Reputation: 10303
This is a follow-up to my previous question
I would like to find a minimal sequence of characters of length > N
, which starts at a word boundary and ends at the end of input.
For example:
N = 5, input = "aaa bbb cccc dd" result = "cccc dd"
I tried \b.{5,}?$
but it matches the whole input
rather the minimal part.
What regex
would you suggest?
Upvotes: 1
Views: 221
Reputation: 75242
The problem this time isn't greediness, it's eagerness. Regexes naturally try to find the earliest possible match, and getting them to find the last one can be tricky. The easiest way is usually the one @Arcadien demonstrated: use .*
to gobble up the whole string, then use backtracking to find the match on the rebound.
I have some questions about your requirements, though. \b
can match the beginning or the end of a word, so if (for example) N=5
and the string ends with "foo1 bar2"
, the result would be " bar2"
(notice the leading space). Do you really want a match that starts at the end of a word, or should it drop the space or back up to the beginning of "foo1"
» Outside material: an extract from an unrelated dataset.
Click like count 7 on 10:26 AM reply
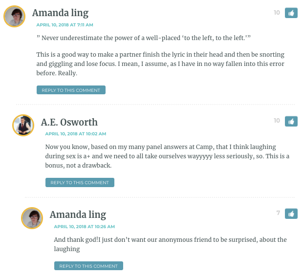point(278,213)
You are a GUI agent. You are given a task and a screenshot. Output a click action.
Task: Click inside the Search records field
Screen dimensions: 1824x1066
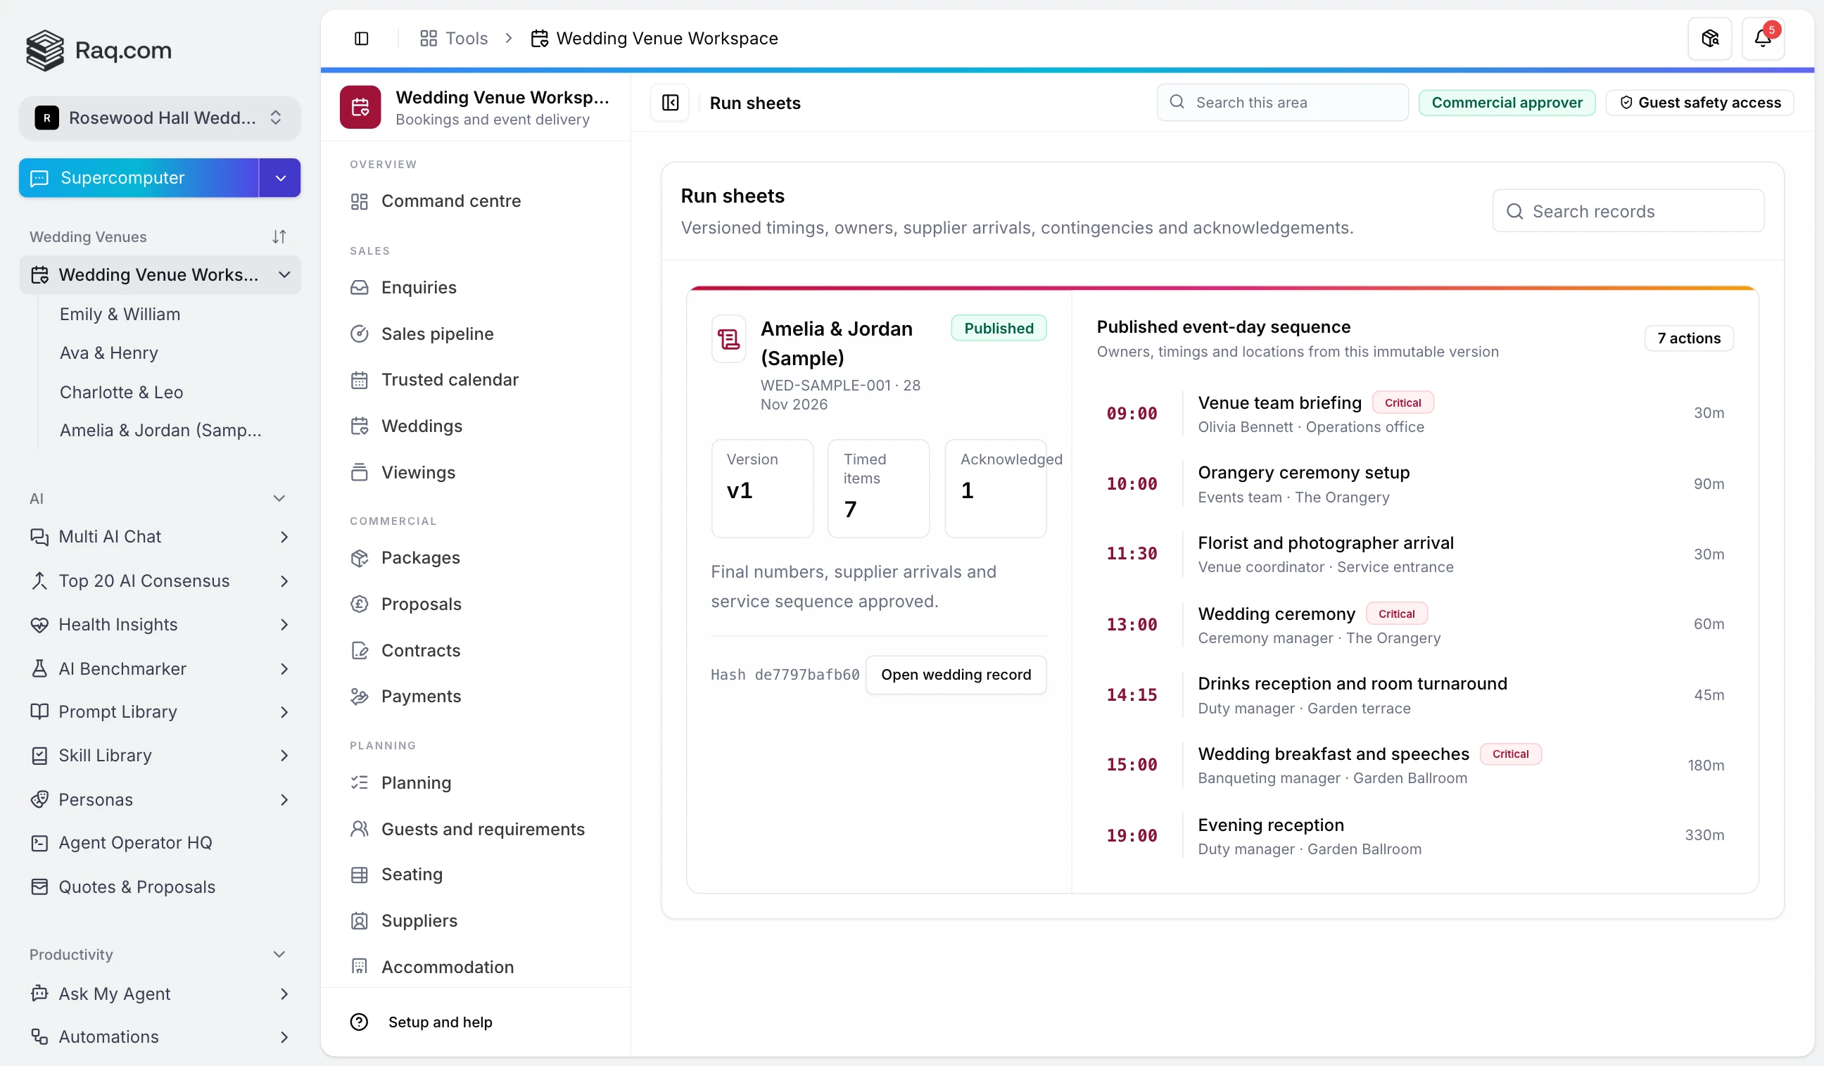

? Also, will all words consist entirely of word characters? If there are any non-word characters, \b
will be able to match in even more surprising places.
For the regex below, I redefined "word" to mean any complete chunk of non-whitespace characters. The .*
starts out by consuming the whole string, then the lookahead - (?=.{5,})
- forces it to backtrack five positions before it tries to match anything. The \s
forces the match to start at the beginning of a word, so the rest of the regex captures one or more complete words.
/^.*(?=.{5,})\s(\S+(?:\s+\S+)*$)/
var N = 5;
var regex = "^.*(?=.{" + N + ",})\\s(\\S+(?:\\s+\\S+)*$)";
var match = regex.exec(subject);
var result = (match != null) ? match[1] : "";
This regex won't match anything that's less than five characters long or doesn't contain whitespace. If that's a problem, let me know and I'll tweak it.
Upvotes: 3
Reputation: 2159
Try using .{5}
(any character for the next 5 characters) instead of .{5,}
(any character for the next 5 or more characters)
The following worked for me using regexpal \w*.{5}$
(improved by @nhahtdh).
This will get all words that are followed by 5 characters.
Results:
String "AAAA BBBB CCCC DDEEE"
Match: "DDEEE"
String "AAAA BBBB CCCC DD"
Match: "CCCC DD"
String "AAAA BBBB CCCC"
Match: "BBBB CCCC"
String "AAAA"
Match: null
Upvotes: 1
Reputation: 56819
You can reverse the input by
.split("").reverse().join("")
And apply the answer from the previous question, then reverse the match with the same functions above.
This solution doesn't consider about performance.
Upvotes: 1